You probably don’t want to purchase a phone recorder that uses cassettes if this is your first recorder and you’re not tied to legacy equipment in your office. If you’re tied to what you’ve used before, of course you’ll need to buy something compatible with your current system.
Assuming you’re free to purchase whatever you want, you’ll probably do better with a digital telephone recorder, for several reasons.
First, cassette recorders have very limited storage capacity. The largest capacity tapes will only hold sixty minutes per side, which used to be a lot, but is miniscule compared to digital recording devices that can hold dozens or even hundreds of hours of conversations.
One of the problems with the limited storage on tapes is that if you need to archive them, you’ve to store the physical tapes. When you record with a digital telephone recorder, all you’ve to store is small audio files. You can store them on your personal or CD, and catalog them according to whatever system you choose.

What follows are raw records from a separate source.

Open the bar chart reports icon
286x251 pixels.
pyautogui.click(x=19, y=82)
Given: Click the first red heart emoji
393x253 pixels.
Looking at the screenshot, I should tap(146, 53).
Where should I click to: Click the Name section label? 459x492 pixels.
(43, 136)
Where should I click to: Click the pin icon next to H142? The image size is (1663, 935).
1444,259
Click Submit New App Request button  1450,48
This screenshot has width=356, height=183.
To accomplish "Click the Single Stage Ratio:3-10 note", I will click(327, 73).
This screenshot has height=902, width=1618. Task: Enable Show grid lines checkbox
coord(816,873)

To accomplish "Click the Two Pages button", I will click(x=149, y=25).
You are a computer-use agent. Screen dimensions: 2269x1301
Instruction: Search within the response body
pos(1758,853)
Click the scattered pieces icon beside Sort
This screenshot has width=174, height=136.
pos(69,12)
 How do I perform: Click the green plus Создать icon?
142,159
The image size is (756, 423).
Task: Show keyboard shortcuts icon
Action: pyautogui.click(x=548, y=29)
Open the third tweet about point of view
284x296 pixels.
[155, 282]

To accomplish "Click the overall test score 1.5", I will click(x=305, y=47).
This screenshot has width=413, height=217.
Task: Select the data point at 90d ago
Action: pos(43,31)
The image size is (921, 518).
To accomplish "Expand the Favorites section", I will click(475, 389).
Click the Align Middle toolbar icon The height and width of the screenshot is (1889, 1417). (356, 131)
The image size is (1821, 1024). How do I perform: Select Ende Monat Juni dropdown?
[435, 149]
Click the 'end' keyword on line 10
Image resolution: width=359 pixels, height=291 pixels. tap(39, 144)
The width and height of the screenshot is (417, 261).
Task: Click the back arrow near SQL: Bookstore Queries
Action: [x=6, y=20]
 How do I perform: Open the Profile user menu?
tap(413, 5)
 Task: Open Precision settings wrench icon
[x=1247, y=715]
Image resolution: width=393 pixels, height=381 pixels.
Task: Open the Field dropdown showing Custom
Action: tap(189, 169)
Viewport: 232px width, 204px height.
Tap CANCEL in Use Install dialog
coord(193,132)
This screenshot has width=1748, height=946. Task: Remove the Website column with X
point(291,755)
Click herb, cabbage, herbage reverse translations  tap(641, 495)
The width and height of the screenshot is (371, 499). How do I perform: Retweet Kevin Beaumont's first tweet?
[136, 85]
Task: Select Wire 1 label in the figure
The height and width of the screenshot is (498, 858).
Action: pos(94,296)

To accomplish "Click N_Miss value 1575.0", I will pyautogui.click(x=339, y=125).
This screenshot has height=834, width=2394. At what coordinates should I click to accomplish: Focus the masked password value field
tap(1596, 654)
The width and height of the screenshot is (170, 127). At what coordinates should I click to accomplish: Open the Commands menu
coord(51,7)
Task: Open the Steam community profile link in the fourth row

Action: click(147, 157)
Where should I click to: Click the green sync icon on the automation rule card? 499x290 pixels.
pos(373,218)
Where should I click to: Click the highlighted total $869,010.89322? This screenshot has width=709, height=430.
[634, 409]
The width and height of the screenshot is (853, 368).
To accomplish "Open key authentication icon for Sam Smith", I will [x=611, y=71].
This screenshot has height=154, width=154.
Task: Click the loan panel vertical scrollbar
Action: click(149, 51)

Digital files are extremely durable. You can copy them repeatedly with no quality loss, and they don’t degrade with use. With a cassette, you’ll need to keep the master to make copies, and each time it’s played it will lose a small amount of quality.
Digital recorders are also, in general, easier to use. You don’t have to keep tapes around, they require less fussing with, no turning over of tapes or rewinding, and they’re generally less hassle than cassette recorders.
So, to answer the original question, unless you have a very good reason for choosing a cassette tape phone recorder over digital, the answer is, no, you probably shouldn’t go with a cassette device. Digital recording devices offer so many advantages that it is hard to justify buying a cassette recorder these days.